** DATA UNDER STUDY follows **

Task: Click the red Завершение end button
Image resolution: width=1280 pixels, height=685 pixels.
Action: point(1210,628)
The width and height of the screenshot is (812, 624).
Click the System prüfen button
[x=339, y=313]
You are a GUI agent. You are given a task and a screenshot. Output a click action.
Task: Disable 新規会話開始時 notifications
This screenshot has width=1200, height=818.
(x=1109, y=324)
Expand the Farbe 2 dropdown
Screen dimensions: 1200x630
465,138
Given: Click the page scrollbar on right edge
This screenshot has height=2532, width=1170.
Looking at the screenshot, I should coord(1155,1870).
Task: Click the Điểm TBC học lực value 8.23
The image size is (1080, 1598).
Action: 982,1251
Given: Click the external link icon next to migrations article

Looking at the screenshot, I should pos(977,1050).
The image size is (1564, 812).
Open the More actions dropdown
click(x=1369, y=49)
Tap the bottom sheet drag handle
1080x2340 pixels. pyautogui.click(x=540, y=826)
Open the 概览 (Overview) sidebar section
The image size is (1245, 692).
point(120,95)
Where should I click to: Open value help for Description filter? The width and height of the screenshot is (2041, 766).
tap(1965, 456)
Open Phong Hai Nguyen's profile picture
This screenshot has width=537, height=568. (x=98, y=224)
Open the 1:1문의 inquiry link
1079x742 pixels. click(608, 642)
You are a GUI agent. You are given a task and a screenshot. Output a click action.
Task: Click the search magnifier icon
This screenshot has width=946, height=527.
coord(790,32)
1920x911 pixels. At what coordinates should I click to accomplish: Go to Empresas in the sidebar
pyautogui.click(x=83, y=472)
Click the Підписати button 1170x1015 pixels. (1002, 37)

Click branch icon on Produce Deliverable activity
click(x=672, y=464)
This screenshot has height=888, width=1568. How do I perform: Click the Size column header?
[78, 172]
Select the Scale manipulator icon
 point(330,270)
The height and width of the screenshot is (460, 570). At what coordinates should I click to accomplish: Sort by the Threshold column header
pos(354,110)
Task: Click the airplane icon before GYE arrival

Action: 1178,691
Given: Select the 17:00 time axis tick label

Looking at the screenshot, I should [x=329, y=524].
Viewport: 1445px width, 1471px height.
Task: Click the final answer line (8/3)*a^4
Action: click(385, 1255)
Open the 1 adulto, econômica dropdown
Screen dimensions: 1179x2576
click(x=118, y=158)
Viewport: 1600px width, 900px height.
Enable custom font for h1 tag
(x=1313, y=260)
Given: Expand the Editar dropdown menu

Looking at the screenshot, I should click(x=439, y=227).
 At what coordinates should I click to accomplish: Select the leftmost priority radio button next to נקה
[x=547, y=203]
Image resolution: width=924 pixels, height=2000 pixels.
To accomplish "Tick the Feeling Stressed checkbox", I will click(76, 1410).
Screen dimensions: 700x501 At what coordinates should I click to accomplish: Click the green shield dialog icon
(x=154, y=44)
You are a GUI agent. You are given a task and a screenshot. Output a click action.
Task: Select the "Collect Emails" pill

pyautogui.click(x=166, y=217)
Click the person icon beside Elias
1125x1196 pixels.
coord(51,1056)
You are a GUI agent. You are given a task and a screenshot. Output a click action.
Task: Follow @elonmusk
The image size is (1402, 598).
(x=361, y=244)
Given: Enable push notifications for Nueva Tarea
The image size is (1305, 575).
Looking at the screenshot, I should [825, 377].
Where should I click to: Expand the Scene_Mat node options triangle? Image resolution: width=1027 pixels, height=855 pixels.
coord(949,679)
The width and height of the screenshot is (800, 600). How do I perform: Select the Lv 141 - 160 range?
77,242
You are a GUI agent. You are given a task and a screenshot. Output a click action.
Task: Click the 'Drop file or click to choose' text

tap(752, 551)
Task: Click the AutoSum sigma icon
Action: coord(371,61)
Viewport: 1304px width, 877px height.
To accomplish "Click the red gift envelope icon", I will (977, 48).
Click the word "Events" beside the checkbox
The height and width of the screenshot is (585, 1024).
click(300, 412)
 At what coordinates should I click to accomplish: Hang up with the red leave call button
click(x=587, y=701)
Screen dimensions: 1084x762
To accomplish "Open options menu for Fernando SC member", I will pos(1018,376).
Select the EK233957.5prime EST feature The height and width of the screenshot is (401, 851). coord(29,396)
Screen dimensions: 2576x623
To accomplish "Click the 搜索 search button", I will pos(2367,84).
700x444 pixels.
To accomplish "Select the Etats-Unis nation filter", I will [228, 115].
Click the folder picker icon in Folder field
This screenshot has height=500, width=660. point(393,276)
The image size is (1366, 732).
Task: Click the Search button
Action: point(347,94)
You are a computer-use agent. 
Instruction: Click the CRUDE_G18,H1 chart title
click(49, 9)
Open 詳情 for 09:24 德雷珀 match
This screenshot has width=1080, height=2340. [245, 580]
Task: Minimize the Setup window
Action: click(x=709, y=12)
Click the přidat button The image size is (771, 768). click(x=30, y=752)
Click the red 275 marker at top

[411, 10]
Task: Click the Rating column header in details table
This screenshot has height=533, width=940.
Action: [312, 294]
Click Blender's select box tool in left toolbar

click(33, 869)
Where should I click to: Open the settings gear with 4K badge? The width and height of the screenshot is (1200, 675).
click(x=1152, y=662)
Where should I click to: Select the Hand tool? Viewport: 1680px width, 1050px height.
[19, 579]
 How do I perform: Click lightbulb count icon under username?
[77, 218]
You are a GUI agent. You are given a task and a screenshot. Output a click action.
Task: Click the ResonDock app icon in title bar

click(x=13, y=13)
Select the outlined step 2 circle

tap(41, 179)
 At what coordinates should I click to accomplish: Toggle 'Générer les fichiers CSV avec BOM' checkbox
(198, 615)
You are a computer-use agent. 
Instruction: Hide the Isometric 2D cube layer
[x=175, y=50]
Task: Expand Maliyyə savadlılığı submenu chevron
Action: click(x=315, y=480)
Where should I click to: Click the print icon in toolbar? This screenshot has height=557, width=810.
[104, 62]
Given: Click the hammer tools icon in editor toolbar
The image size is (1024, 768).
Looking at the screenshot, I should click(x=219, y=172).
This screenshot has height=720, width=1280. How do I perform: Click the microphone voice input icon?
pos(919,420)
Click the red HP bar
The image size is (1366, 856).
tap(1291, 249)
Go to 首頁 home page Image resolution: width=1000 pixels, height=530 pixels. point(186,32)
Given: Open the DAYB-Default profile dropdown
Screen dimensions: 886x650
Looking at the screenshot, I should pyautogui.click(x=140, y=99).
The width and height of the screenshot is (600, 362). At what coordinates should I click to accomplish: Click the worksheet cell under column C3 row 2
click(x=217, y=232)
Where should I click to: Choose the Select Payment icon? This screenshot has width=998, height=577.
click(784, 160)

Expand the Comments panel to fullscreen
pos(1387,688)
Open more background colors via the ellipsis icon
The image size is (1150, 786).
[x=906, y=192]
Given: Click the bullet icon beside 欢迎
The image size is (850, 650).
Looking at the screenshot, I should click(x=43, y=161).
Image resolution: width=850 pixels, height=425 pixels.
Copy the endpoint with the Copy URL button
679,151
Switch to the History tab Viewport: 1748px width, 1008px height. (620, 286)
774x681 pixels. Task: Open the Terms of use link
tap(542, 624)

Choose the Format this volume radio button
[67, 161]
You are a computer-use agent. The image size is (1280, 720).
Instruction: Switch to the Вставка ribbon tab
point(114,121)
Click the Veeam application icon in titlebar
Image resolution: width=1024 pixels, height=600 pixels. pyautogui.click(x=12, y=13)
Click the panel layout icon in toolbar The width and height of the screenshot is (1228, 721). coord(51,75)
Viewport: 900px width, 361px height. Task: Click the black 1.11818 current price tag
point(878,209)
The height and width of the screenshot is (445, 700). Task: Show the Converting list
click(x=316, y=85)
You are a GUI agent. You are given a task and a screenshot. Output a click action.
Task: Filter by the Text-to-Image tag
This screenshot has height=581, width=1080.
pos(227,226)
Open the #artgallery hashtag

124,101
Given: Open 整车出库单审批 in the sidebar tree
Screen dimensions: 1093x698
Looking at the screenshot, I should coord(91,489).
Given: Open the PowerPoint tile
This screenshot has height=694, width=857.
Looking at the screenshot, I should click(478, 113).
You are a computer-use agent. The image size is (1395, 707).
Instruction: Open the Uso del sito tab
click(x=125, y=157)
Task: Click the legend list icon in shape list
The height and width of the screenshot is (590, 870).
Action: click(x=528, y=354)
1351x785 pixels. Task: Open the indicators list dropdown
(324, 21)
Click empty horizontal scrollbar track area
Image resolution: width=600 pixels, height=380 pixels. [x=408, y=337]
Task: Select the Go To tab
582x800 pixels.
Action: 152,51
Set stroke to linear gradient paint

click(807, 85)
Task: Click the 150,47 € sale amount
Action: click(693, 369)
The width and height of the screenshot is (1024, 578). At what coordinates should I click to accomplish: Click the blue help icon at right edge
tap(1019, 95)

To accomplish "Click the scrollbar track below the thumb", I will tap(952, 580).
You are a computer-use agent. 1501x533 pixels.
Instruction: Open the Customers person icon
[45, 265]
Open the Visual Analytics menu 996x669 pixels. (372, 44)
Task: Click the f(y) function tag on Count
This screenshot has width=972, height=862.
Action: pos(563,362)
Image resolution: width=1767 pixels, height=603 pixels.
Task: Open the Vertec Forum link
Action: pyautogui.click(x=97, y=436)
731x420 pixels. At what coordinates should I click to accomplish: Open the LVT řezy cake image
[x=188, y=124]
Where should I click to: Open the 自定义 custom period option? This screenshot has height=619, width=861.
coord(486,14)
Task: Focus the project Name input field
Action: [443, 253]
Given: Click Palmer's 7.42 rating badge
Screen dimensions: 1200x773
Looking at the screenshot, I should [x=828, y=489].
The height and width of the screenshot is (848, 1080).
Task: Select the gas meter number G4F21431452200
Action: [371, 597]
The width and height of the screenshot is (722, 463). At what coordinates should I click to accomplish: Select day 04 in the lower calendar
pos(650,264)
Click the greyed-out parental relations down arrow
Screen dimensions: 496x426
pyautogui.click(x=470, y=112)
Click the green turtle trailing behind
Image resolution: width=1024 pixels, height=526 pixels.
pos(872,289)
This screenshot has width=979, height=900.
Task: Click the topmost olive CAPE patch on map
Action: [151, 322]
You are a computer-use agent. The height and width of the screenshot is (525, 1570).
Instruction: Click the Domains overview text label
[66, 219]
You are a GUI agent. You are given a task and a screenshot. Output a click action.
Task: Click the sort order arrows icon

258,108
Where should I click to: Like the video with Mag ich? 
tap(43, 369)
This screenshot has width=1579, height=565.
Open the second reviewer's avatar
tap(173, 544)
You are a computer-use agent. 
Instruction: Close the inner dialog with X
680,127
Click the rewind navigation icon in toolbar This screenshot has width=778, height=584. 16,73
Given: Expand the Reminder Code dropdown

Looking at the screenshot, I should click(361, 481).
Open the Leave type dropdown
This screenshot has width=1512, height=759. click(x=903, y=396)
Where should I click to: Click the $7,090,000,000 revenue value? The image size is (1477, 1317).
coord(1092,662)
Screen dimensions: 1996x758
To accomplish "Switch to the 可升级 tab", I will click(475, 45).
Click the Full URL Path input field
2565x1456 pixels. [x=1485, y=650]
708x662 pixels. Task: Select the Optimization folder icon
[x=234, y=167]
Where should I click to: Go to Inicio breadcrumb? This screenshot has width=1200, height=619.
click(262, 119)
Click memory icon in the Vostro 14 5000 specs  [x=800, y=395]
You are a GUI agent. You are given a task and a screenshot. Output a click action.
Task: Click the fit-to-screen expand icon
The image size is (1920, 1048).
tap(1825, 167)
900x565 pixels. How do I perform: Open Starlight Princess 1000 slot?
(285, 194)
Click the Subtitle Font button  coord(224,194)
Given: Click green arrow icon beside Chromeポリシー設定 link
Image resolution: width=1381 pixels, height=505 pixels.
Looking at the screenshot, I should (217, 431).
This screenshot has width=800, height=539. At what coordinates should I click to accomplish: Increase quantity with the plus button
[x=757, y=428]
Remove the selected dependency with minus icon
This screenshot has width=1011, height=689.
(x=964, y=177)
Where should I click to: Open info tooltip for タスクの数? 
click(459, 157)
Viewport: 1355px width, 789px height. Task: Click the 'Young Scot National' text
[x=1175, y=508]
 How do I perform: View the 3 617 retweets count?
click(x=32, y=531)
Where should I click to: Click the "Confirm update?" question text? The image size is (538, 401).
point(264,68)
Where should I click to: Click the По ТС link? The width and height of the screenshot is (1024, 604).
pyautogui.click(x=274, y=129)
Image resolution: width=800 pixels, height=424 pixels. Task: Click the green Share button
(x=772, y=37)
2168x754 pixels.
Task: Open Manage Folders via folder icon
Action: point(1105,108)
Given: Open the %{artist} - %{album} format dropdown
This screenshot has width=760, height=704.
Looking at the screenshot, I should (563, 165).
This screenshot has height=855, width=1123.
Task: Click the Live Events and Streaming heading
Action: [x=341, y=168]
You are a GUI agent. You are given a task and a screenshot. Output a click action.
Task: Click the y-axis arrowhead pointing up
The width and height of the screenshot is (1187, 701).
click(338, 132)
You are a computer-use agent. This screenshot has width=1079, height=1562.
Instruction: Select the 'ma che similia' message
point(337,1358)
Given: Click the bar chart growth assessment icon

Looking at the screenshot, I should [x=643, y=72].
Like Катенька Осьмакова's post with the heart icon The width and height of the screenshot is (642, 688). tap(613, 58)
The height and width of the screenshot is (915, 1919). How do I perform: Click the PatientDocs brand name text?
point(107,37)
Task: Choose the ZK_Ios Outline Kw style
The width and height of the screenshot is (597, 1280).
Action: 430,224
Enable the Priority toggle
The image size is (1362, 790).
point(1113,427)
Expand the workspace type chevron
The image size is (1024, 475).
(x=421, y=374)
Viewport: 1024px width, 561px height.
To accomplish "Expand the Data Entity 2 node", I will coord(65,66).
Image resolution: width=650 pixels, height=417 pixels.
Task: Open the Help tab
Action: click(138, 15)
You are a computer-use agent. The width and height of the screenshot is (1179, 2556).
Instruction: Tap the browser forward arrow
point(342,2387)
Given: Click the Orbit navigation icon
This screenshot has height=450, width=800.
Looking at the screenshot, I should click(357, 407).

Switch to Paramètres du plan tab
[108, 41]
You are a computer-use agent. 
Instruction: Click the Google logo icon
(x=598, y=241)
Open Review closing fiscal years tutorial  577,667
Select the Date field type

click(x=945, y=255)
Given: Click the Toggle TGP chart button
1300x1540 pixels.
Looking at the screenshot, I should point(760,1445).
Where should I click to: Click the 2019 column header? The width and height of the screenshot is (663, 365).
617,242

** End of DATA UNDER STUDY **

TASK STATEMENT -> Please show each line in the records above that contains "computer".

OUTPUT OF THE EXERCISE ->
You are a computer-use agent. 
You are a computer-use agent. 
You are a computer-use agent. The image size is (1280, 720).
You are a computer-use agent. The image size is (1395, 707).
You are a computer-use agent. 1501x533 pixels.
You are a computer-use agent. The height and width of the screenshot is (525, 1570).
You are a computer-use agent. 
You are a computer-use agent. This screenshot has width=1079, height=1562.
You are a computer-use agent. The width and height of the screenshot is (1179, 2556).
You are a computer-use agent. 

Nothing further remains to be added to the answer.